Der kompositorische Prozeß war also überlagert vom ständigen Gedanken an die heutige interpretatorische Praxis bei der Aufführung von Musik des 17. und 18. Jahrhunderts: das Erschließen von Artikulation, Dynamik und Klangfarbe aufgrund weniger und oft widersprüchlicher Anhaltspunkte; die Fähigkeit und auch Notwendigkeit, den Notentext zu ergänzen, zu variieren, weiterzudenken; der Mut und die Herausforderung, sich auf gewagte, heutige Interpretationen einzulassen und dabei trotzdem so „historisch“ zu empfinden, wie es nach Maßgabe des Wissens über die Ästhetik und Aufführungspraxis barocker Musik möglich ist.

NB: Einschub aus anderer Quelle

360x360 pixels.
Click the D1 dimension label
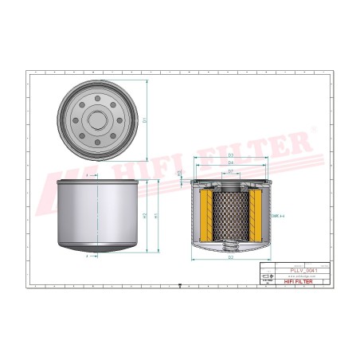coord(146,120)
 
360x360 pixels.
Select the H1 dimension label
coord(156,216)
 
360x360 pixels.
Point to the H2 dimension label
coord(144,216)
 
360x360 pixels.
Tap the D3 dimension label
coord(230,155)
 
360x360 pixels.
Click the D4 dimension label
coord(230,162)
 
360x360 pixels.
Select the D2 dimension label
coord(230,258)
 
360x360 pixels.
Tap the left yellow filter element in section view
coord(206,216)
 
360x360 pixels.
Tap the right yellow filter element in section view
coord(255,216)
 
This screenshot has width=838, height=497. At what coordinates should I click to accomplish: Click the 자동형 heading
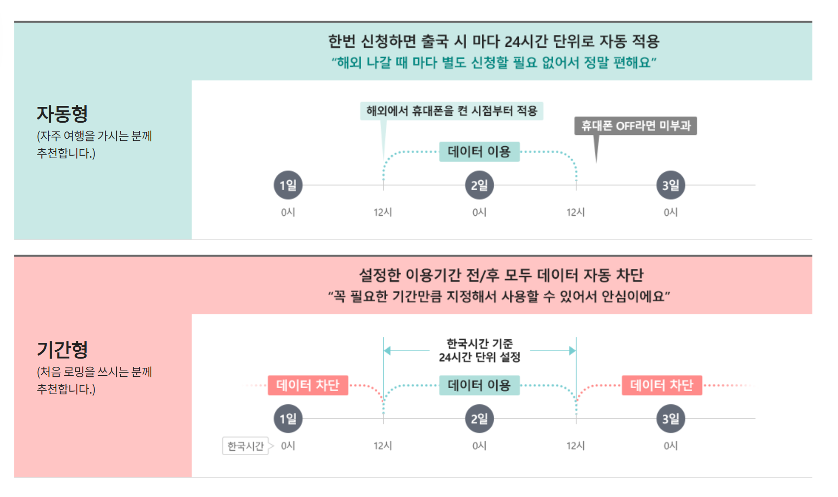(62, 114)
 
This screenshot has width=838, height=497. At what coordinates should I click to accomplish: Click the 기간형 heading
(62, 350)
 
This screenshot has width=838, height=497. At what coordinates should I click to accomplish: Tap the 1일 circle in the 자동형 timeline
(288, 185)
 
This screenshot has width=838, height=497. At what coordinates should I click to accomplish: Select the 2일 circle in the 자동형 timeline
(479, 185)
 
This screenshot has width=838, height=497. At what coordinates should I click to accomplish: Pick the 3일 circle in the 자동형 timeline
(670, 185)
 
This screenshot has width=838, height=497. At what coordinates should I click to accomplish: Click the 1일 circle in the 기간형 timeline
(288, 419)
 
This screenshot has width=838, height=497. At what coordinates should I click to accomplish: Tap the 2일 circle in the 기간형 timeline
(479, 419)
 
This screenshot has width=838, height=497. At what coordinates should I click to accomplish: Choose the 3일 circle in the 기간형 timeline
(670, 419)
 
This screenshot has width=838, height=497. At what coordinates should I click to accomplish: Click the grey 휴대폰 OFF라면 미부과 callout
(636, 126)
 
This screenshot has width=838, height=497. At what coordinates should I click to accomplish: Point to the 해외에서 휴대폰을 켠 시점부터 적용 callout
(451, 111)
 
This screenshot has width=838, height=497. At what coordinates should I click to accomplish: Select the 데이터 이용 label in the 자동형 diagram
(479, 152)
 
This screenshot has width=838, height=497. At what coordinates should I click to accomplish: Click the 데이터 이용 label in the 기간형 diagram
(479, 385)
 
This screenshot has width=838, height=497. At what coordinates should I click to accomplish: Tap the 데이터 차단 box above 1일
(308, 385)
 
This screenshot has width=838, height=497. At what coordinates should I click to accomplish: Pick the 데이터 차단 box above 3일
(662, 385)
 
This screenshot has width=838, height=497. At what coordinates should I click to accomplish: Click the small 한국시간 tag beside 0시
(245, 446)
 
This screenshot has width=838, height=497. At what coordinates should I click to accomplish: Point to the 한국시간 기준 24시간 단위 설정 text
(479, 350)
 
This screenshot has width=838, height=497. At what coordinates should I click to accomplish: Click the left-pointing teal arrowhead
(387, 351)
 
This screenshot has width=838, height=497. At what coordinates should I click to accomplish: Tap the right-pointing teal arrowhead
(572, 351)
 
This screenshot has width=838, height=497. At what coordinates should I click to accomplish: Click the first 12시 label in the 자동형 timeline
(383, 212)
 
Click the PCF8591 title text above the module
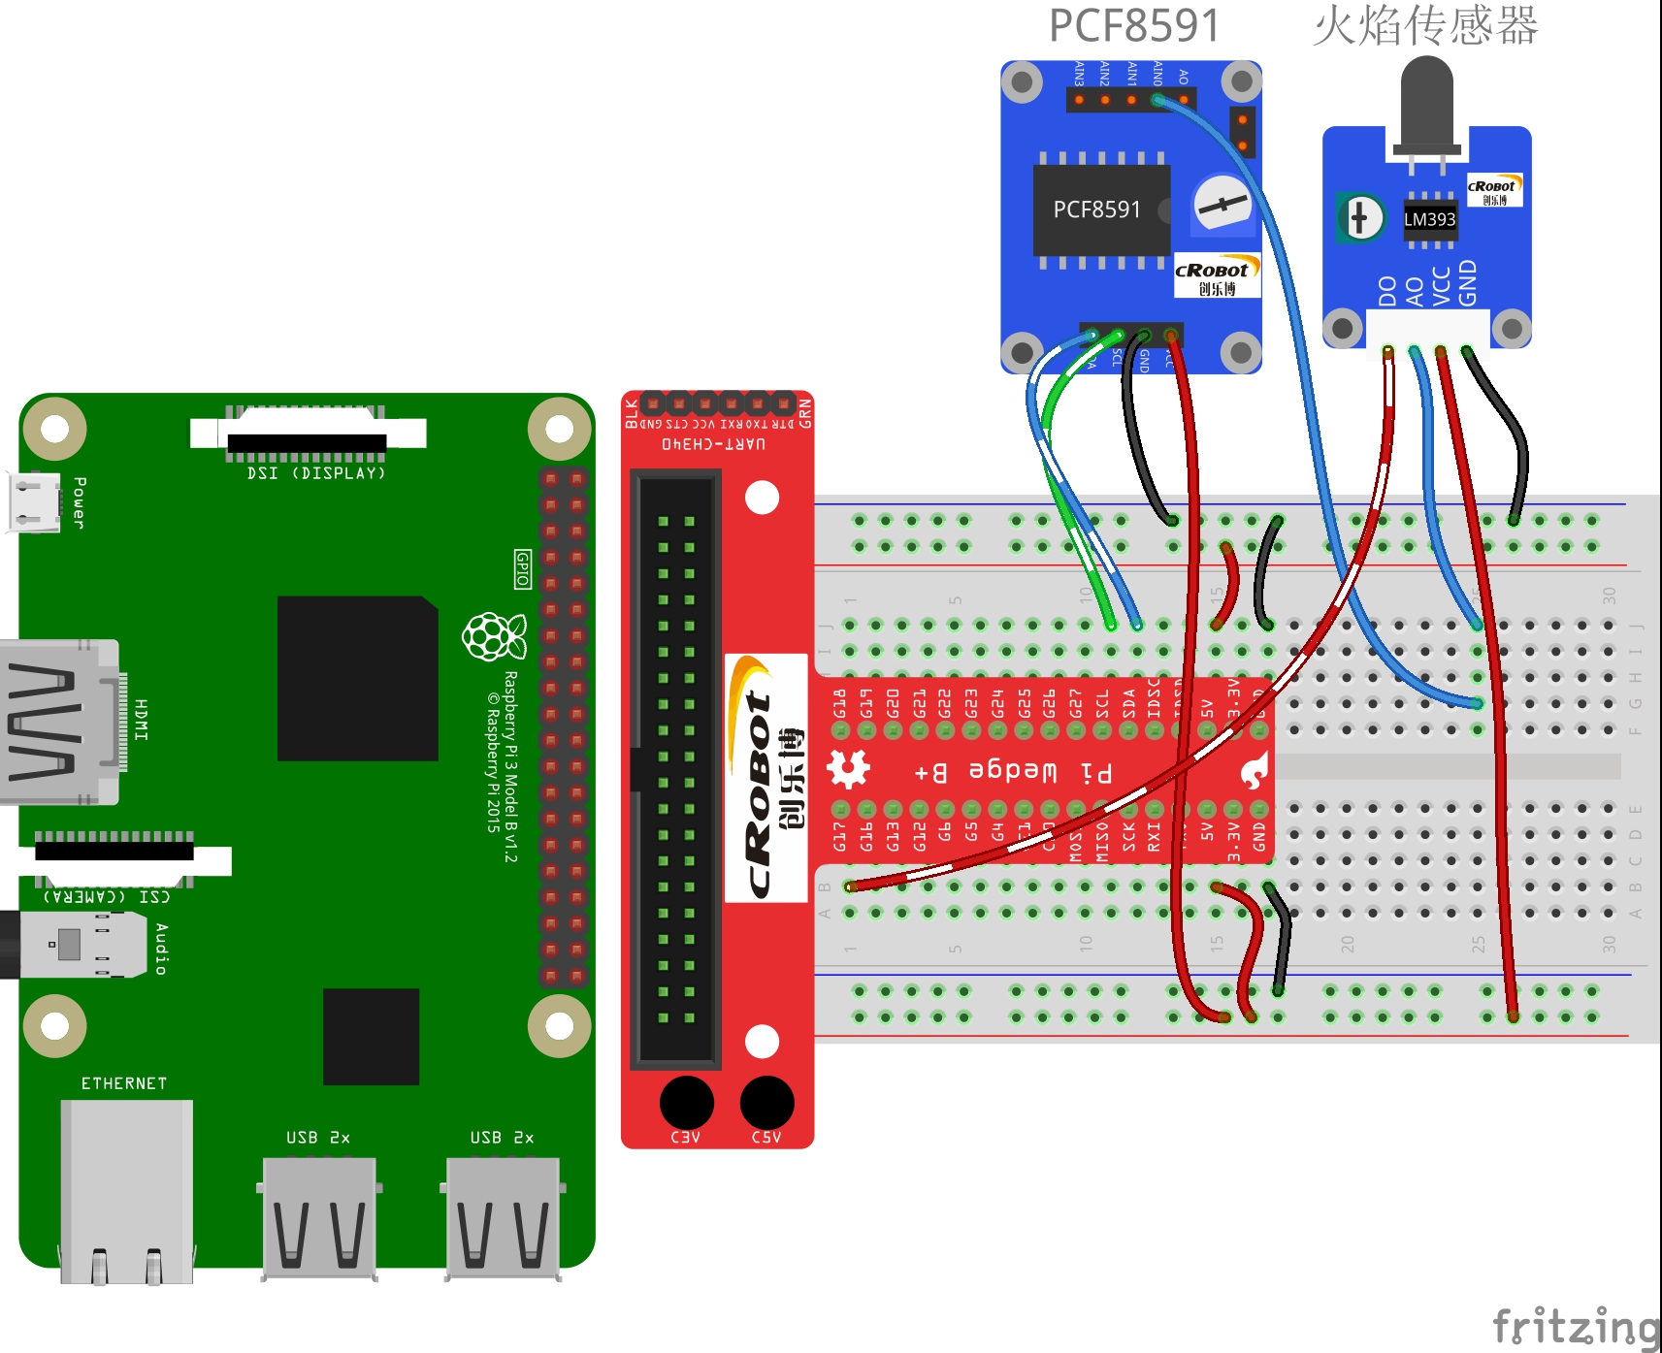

flekkicht verlangt von den Musikern ein entsprechend aktives, eingreifendes Umgehen mit der Partitur. Gerade Anweisungen zu den „sekundären“ Parametern wie Dynamik, Artikulation und Klangfarbe, die in zeitgenössischer Musik oft extrem differenziert ausnotiert sind, fehlen weitgehend. Praktiken älterer Musik – wie der streckenweise Einsatz der Baßinstrumente als Continuogruppe mit einer gemeinsamen Stimme – und Freiheiten in der Ausführung etwa von Punktierungen, Ornamenten etc. durchziehen das gesamte Stück.
Zugleich ist der dramaturgische Ablauf weit stärker durch Reihung als durch Entwicklung geprägt. Wenngleich es zu weit gehen würde, flekkicht als „Suite“ zu bezeichnen, kann man sogar Rudimente von rhythmischen Modellen finden, die an barocke Tanzsätze erinnern.
Das Stück beginnt mit einem Cembalosolo, das die Faszination frei notierter Cembalomusik des 17. Jahrhunderts aufgreift und auch auf das Orchester überträgt, dessen sparsame Einsätze jeweils einzelne Töne des Cembalos „verlängern“. In diese intime Situation fährt ein ruppiger Abschnitt von schlichter Natur, der sich jedoch bald in intrikate Überlagerungen auflöst. Das folgende, zentrale Stück mit Solo-Oboe und –Violine ist erneut sehr viel freier notiert und trägt den manieristischen Titel „La Sarabande enterrée“. Aus den klein besetzten Soloabschnitten dieses Teils geht ein kammermusikalisches Intermezzo hervor. Der umfangreiche Schlußabschnitt, der ungeniert deutlich eine französische Ouvertüre nachbildet, kehrt zu stark motorischen Texturen zurück, die sich jedoch gleichsam schlechten Gewissens verflüchtigen und in einen fein verstummenden Ausklang übergehen.